Es fällt ihnen schwer Kontakte zu anderen herzustellen und sie sind in der Regel viel für sich allein. Die Betroffenen stellen ihren eigenen Interessen in den Vordergrund und können nicht auf andere eingehen. Soziale Regeln, die andere intuitiv beherrschen, müssen sich Menschen mit Asperger Syndrom mühevoll aneignen.

Kommunikation

Im Gegensatz zum frühkindlichen Autismus ist die Sprachentwicklung weitgehend unauffällig. Die betroffenen Kinder lernen immer zu sprechen, oft sogar relativ früh. Sie bekommen eine gute Sprache mit großem Wortschatz und zum Teil originellen Wortschöpfungen. Die Sprache ist aber auch in ihrer kommunikativen Form gestört. Es gibt Auffälligkeiten in der Pragmatik, Semantik und Prosodie.

Interessen und Routinen

Menschen mit Asperger Syndrom haben häufig Spezialinteressen, mit denen sie sich ständig beschäftigen und sich dadurch auch ein großes Wissen auf diesem Gebiet aneignen.

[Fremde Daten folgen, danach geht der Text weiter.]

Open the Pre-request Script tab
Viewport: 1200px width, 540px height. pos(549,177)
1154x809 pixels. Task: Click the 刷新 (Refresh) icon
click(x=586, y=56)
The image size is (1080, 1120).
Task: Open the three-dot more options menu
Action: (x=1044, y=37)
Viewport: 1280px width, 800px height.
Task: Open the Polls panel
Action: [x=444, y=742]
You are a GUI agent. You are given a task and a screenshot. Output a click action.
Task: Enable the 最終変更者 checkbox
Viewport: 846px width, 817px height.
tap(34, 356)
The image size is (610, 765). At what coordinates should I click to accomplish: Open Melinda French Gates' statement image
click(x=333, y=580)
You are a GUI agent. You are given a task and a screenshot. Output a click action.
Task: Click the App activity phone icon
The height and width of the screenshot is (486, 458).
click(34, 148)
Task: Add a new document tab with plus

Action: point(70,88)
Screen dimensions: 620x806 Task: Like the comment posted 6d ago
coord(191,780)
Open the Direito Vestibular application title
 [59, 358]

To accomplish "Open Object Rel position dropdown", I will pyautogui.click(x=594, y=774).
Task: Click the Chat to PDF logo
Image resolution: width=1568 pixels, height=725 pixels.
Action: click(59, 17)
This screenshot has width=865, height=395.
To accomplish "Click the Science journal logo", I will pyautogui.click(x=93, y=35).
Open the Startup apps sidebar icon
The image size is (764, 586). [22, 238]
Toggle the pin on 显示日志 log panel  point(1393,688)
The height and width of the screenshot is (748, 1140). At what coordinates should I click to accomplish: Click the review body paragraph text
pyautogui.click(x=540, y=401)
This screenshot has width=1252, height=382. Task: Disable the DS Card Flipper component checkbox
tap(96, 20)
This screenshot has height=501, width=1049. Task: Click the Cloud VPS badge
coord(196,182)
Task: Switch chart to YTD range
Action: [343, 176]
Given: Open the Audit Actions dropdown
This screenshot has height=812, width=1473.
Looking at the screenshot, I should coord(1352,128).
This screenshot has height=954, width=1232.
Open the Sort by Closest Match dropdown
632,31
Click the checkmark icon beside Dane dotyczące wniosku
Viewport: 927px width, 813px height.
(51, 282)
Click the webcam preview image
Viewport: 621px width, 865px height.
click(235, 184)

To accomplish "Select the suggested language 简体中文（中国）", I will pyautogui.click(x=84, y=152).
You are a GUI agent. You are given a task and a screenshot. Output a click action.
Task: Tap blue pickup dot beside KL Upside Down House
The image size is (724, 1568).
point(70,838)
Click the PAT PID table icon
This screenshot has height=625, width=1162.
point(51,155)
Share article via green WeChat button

Sie neigen dazu, Routinen und Rituale festzulegen und bestehen zwanghaft auf deren Einhaltung. Werden diese nicht eingehalten, können die Betroffenen mit extremer Unruhe und Wutausbrüchen reagieren.

Motorische Unbeholfenheit

Betroffene haben häufig große Probleme in der Grob- und Feinmotorik.